» TASK: Write down each of the records again, exactly and in full.

Saved entries:

----

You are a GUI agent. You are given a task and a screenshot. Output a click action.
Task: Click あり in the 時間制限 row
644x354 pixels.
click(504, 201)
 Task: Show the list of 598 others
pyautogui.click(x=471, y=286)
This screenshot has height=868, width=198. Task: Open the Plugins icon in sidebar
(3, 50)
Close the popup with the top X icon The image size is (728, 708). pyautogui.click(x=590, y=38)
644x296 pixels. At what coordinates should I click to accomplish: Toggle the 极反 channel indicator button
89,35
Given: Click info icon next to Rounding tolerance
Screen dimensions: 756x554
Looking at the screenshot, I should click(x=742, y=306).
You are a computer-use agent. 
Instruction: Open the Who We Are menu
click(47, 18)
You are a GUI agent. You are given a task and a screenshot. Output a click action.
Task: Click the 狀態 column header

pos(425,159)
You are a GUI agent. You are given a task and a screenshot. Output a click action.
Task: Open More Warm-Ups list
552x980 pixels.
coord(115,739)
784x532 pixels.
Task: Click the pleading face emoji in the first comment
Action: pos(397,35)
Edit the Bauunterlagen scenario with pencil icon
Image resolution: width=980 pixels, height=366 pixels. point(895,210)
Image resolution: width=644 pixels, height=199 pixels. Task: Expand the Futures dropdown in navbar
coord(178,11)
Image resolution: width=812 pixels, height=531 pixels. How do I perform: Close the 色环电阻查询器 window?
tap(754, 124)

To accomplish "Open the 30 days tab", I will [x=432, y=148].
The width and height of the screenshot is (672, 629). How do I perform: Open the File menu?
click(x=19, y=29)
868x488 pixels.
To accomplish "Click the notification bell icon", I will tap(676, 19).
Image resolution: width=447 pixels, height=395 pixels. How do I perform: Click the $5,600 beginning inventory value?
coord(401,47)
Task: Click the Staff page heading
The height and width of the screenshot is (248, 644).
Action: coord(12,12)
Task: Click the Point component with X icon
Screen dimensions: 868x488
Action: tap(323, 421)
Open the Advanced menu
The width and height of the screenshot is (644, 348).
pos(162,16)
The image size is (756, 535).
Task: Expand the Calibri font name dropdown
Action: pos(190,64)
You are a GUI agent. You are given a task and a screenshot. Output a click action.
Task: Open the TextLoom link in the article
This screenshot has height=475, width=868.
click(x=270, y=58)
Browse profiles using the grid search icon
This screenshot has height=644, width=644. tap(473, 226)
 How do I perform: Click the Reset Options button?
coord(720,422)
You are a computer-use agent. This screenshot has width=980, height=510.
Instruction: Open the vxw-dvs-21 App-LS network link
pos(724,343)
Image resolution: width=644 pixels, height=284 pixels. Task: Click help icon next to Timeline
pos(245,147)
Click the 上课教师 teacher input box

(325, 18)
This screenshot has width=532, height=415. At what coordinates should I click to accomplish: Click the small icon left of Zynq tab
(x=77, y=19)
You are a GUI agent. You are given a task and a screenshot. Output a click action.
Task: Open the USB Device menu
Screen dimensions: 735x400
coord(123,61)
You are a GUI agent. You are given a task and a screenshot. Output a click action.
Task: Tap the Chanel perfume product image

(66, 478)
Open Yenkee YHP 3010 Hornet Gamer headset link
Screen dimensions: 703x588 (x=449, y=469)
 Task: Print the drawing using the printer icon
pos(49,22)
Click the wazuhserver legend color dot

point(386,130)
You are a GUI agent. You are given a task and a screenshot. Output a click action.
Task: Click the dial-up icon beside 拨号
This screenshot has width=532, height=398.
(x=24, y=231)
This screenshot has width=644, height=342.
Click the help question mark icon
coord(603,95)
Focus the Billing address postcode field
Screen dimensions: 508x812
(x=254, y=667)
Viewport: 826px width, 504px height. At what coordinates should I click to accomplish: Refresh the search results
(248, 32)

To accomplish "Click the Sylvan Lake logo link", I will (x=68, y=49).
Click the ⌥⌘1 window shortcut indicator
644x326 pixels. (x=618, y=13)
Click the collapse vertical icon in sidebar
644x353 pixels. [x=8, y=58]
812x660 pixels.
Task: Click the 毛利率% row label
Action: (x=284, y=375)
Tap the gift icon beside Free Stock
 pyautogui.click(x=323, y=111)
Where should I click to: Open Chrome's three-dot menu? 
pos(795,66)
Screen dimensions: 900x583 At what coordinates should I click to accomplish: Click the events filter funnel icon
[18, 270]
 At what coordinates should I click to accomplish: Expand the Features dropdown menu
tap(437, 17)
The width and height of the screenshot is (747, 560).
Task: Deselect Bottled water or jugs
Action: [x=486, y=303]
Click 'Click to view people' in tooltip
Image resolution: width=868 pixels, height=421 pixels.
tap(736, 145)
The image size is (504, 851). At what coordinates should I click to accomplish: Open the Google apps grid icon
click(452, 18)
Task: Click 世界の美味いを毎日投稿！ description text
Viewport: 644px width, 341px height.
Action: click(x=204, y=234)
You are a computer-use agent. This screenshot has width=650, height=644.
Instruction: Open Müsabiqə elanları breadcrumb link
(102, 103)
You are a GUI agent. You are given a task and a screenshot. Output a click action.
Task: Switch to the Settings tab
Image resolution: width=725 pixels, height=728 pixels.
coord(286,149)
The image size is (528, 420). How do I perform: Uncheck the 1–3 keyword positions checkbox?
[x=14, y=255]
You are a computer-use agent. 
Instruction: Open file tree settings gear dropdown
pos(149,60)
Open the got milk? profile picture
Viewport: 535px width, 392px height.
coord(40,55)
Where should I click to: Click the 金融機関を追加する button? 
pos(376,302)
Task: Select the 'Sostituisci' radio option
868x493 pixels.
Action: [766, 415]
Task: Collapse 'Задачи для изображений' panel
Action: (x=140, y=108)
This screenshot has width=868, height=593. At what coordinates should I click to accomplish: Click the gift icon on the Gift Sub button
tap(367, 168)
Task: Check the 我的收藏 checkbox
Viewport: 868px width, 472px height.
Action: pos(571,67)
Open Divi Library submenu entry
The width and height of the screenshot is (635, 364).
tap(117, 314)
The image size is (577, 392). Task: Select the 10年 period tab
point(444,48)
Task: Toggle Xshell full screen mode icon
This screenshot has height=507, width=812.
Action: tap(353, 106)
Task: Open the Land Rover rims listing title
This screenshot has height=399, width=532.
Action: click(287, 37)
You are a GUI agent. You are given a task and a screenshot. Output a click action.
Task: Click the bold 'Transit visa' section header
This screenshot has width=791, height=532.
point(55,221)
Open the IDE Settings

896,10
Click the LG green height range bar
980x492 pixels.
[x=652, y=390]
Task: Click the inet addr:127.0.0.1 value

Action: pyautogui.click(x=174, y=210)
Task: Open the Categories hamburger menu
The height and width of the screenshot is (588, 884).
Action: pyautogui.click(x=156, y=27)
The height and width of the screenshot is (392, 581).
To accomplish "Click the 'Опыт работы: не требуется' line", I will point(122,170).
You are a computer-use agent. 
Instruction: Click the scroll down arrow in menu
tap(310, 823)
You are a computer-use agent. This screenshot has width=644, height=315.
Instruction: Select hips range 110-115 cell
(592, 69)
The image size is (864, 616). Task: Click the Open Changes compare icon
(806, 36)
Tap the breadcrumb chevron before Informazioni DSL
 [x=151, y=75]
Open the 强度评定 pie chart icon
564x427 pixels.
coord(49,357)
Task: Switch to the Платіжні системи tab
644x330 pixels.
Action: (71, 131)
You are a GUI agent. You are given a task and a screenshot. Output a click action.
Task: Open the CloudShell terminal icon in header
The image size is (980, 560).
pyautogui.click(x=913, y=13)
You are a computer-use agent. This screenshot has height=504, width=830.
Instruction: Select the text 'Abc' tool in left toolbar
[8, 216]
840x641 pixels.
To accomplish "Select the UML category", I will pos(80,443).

----

» SOLUTION TO THIS PROBLEM:
You are a GUI agent. You are given a task and a screenshot. Output a click action.
Task: Click あり in the 時間制限 row
644x354 pixels.
click(504, 201)
 Task: Show the list of 598 others
pyautogui.click(x=471, y=286)
This screenshot has height=868, width=198. Task: Open the Plugins icon in sidebar
(3, 50)
Close the popup with the top X icon The image size is (728, 708). pyautogui.click(x=590, y=38)
644x296 pixels. At what coordinates should I click to accomplish: Toggle the 极反 channel indicator button
89,35
Given: Click info icon next to Rounding tolerance
Screen dimensions: 756x554
Looking at the screenshot, I should click(x=742, y=306).
You are a computer-use agent. 
Instruction: Open the Who We Are menu
click(47, 18)
You are a GUI agent. You are given a task and a screenshot. Output a click action.
Task: Click the 狀態 column header

pos(425,159)
You are a GUI agent. You are given a task and a screenshot. Output a click action.
Task: Open More Warm-Ups list
552x980 pixels.
coord(115,739)
784x532 pixels.
Task: Click the pleading face emoji in the first comment
Action: pos(397,35)
Edit the Bauunterlagen scenario with pencil icon
Image resolution: width=980 pixels, height=366 pixels. point(895,210)
Image resolution: width=644 pixels, height=199 pixels. Task: Expand the Futures dropdown in navbar
coord(178,11)
Image resolution: width=812 pixels, height=531 pixels. How do I perform: Close the 色环电阻查询器 window?
tap(754, 124)

To accomplish "Open the 30 days tab", I will [x=432, y=148].
The width and height of the screenshot is (672, 629). How do I perform: Open the File menu?
click(x=19, y=29)
868x488 pixels.
To accomplish "Click the notification bell icon", I will tap(676, 19).
Image resolution: width=447 pixels, height=395 pixels. How do I perform: Click the $5,600 beginning inventory value?
coord(401,47)
Task: Click the Staff page heading
The height and width of the screenshot is (248, 644).
Action: coord(12,12)
Task: Click the Point component with X icon
Screen dimensions: 868x488
Action: tap(323, 421)
Open the Advanced menu
The width and height of the screenshot is (644, 348).
pos(162,16)
The image size is (756, 535).
Task: Expand the Calibri font name dropdown
Action: pos(190,64)
You are a GUI agent. You are given a task and a screenshot. Output a click action.
Task: Open the TextLoom link in the article
This screenshot has height=475, width=868.
click(x=270, y=58)
Browse profiles using the grid search icon
This screenshot has height=644, width=644. tap(473, 226)
 How do I perform: Click the Reset Options button?
coord(720,422)
You are a computer-use agent. This screenshot has width=980, height=510.
Instruction: Open the vxw-dvs-21 App-LS network link
pos(724,343)
Image resolution: width=644 pixels, height=284 pixels. Task: Click help icon next to Timeline
pos(245,147)
Click the 上课教师 teacher input box

(325, 18)
This screenshot has width=532, height=415. At what coordinates should I click to accomplish: Click the small icon left of Zynq tab
(x=77, y=19)
You are a GUI agent. You are given a task and a screenshot. Output a click action.
Task: Open the USB Device menu
Screen dimensions: 735x400
coord(123,61)
You are a GUI agent. You are given a task and a screenshot. Output a click action.
Task: Tap the Chanel perfume product image

(66, 478)
Open Yenkee YHP 3010 Hornet Gamer headset link
Screen dimensions: 703x588 (x=449, y=469)
 Task: Print the drawing using the printer icon
pos(49,22)
Click the wazuhserver legend color dot

point(386,130)
You are a GUI agent. You are given a task and a screenshot. Output a click action.
Task: Click the dial-up icon beside 拨号
This screenshot has width=532, height=398.
(x=24, y=231)
This screenshot has width=644, height=342.
Click the help question mark icon
coord(603,95)
Focus the Billing address postcode field
Screen dimensions: 508x812
(x=254, y=667)
Viewport: 826px width, 504px height. At what coordinates should I click to accomplish: Refresh the search results
(248, 32)

To accomplish "Click the Sylvan Lake logo link", I will (x=68, y=49).
Click the ⌥⌘1 window shortcut indicator
644x326 pixels. (x=618, y=13)
Click the collapse vertical icon in sidebar
644x353 pixels. [x=8, y=58]
812x660 pixels.
Task: Click the 毛利率% row label
Action: (x=284, y=375)
Tap the gift icon beside Free Stock
 pyautogui.click(x=323, y=111)
Where should I click to: Open Chrome's three-dot menu? 
pos(795,66)
Screen dimensions: 900x583 At what coordinates should I click to accomplish: Click the events filter funnel icon
[18, 270]
 At what coordinates should I click to accomplish: Expand the Features dropdown menu
tap(437, 17)
The width and height of the screenshot is (747, 560).
Task: Deselect Bottled water or jugs
Action: [x=486, y=303]
Click 'Click to view people' in tooltip
Image resolution: width=868 pixels, height=421 pixels.
tap(736, 145)
The image size is (504, 851). At what coordinates should I click to accomplish: Open the Google apps grid icon
click(452, 18)
Task: Click 世界の美味いを毎日投稿！ description text
Viewport: 644px width, 341px height.
Action: click(x=204, y=234)
You are a computer-use agent. This screenshot has width=650, height=644.
Instruction: Open Müsabiqə elanları breadcrumb link
(102, 103)
You are a GUI agent. You are given a task and a screenshot. Output a click action.
Task: Switch to the Settings tab
Image resolution: width=725 pixels, height=728 pixels.
coord(286,149)
The image size is (528, 420). How do I perform: Uncheck the 1–3 keyword positions checkbox?
[x=14, y=255]
You are a computer-use agent. 
Instruction: Open file tree settings gear dropdown
pos(149,60)
Open the got milk? profile picture
Viewport: 535px width, 392px height.
coord(40,55)
Where should I click to: Click the 金融機関を追加する button? 
pos(376,302)
Task: Select the 'Sostituisci' radio option
868x493 pixels.
Action: [766, 415]
Task: Collapse 'Задачи для изображений' panel
Action: (x=140, y=108)
This screenshot has width=868, height=593. At what coordinates should I click to accomplish: Click the gift icon on the Gift Sub button
tap(367, 168)
Task: Check the 我的收藏 checkbox
Viewport: 868px width, 472px height.
Action: pos(571,67)
Open Divi Library submenu entry
The width and height of the screenshot is (635, 364).
tap(117, 314)
The image size is (577, 392). Task: Select the 10年 period tab
point(444,48)
Task: Toggle Xshell full screen mode icon
This screenshot has height=507, width=812.
Action: tap(353, 106)
Task: Open the Land Rover rims listing title
This screenshot has height=399, width=532.
Action: click(287, 37)
You are a GUI agent. You are given a task and a screenshot. Output a click action.
Task: Click the bold 'Transit visa' section header
This screenshot has width=791, height=532.
point(55,221)
Open the IDE Settings

896,10
Click the LG green height range bar
980x492 pixels.
[x=652, y=390]
Task: Click the inet addr:127.0.0.1 value

Action: pyautogui.click(x=174, y=210)
Task: Open the Categories hamburger menu
The height and width of the screenshot is (588, 884).
Action: pyautogui.click(x=156, y=27)
The height and width of the screenshot is (392, 581).
To accomplish "Click the 'Опыт работы: не требуется' line", I will point(122,170).
You are a computer-use agent. 
Instruction: Click the scroll down arrow in menu
tap(310, 823)
You are a computer-use agent. This screenshot has width=644, height=315.
Instruction: Select hips range 110-115 cell
(592, 69)
The image size is (864, 616). Task: Click the Open Changes compare icon
(806, 36)
Tap the breadcrumb chevron before Informazioni DSL
 [x=151, y=75]
Open the 强度评定 pie chart icon
564x427 pixels.
coord(49,357)
Task: Switch to the Платіжні системи tab
644x330 pixels.
Action: (71, 131)
You are a GUI agent. You are given a task and a screenshot. Output a click action.
Task: Open the CloudShell terminal icon in header
The image size is (980, 560).
pyautogui.click(x=913, y=13)
You are a computer-use agent. This screenshot has height=504, width=830.
Instruction: Select the text 'Abc' tool in left toolbar
[8, 216]
840x641 pixels.
To accomplish "Select the UML category", I will pos(80,443).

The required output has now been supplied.